+++ Quoted text +++

= Mobolanle Ebunoluwa Sotunsa =

Mobolanle Ebunoluwa Sotunsa, also known as Bola Sotunsa, is a Nigerian academic. She is a Professor of Gender Studies and African Oral Literatures in the Department of Languages and Literary Studies, Babcock University.https://www.babcock.edu.ng/faculty/Sotunsam

==Life==
Sotunsa completed her MA at the University of Ibadan in 1998, later developing her thesis into the book Feminism and gender discourse: the African experience. She got her PhD from the English department at the University of Ibadan, where she was a student of Ademola Dasylva.

Sotunsa joined the Language and Literary Studies Department at Babcock University, becoming a senior lecturer and head of department. In 2018 she delivered her inaugural lecture as Professor of Gender Studies and African Oral Literatures at Babcock University, on 'Gender matters and cultural dilemmas in African literature'.

==Works==
- Feminism and gender discourse: the African experience. Sagamu, Nigeria: Asaba Publications, 2009.
- Yorùbá drum poetry. London: Stillwatersstudios, 2009.
- 'Feminism: The Quest for an African Variant', in Journal of Pan-African Studies, Vol. 3, No. 1 (2009), pp.227-234
- (ed. with F. B. O. Akporobaro and Solomon Odiase Iguanre) Landmark and new essays in literary and linguistic theories and analysis. Ikeja, Lagos, Nigeria: Princeton Publishing Co., 2010.
- (ed. with Olajumoke Yacob-Haliso) Women in Africa : Contexts, Rights, Hegemonies. Lagos: Jedidiah Publishers, 2012.

+++ Data shown +++

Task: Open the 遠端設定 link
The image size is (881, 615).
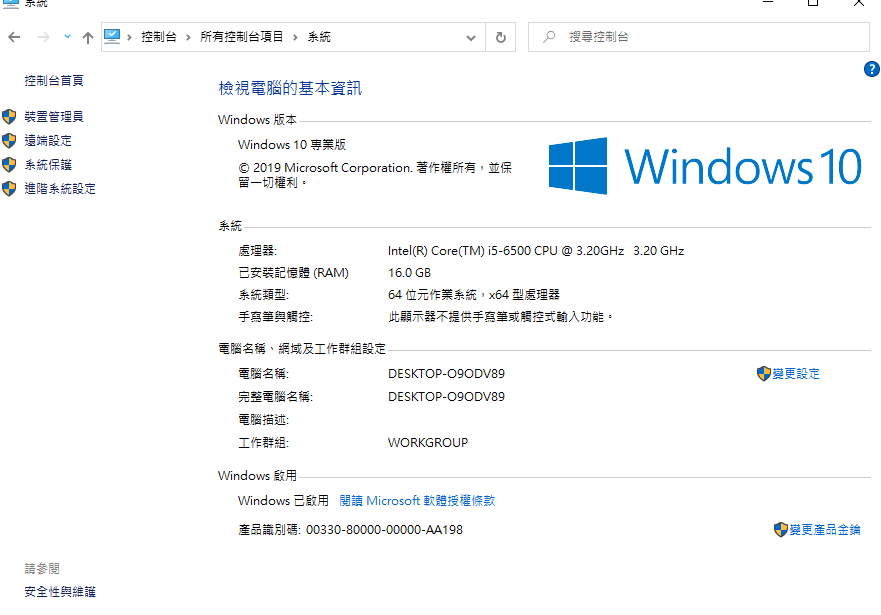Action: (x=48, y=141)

+++
+++ Data shown +++

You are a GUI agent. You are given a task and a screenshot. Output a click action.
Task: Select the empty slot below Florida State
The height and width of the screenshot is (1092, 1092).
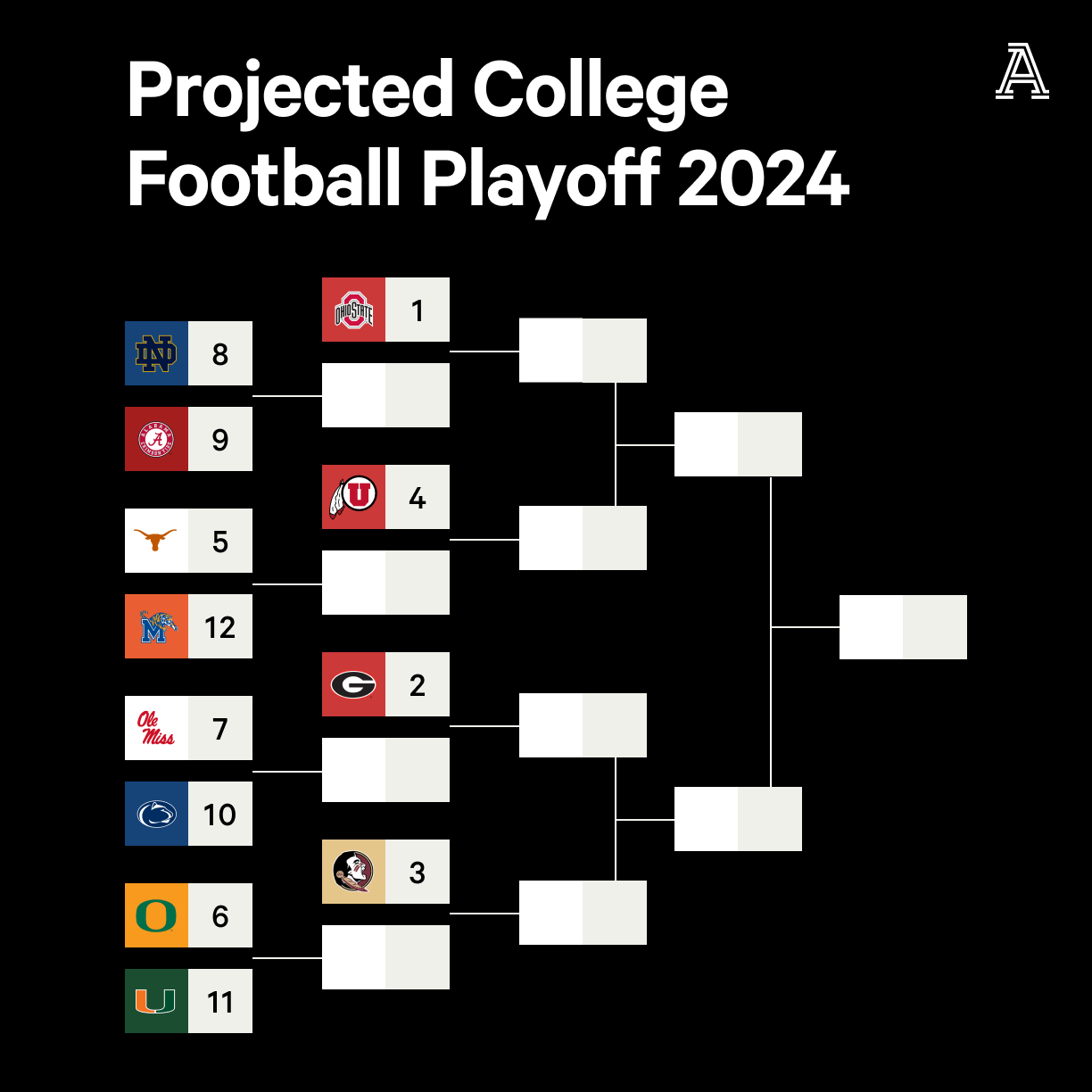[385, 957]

+++

List every publisher named in the works list of the text about Mobolanle Ebunoluwa Sotunsa.

- Asaba Publications
- Stillwatersstudios
- Princeton Publishing Co.
- Jedidiah Publishers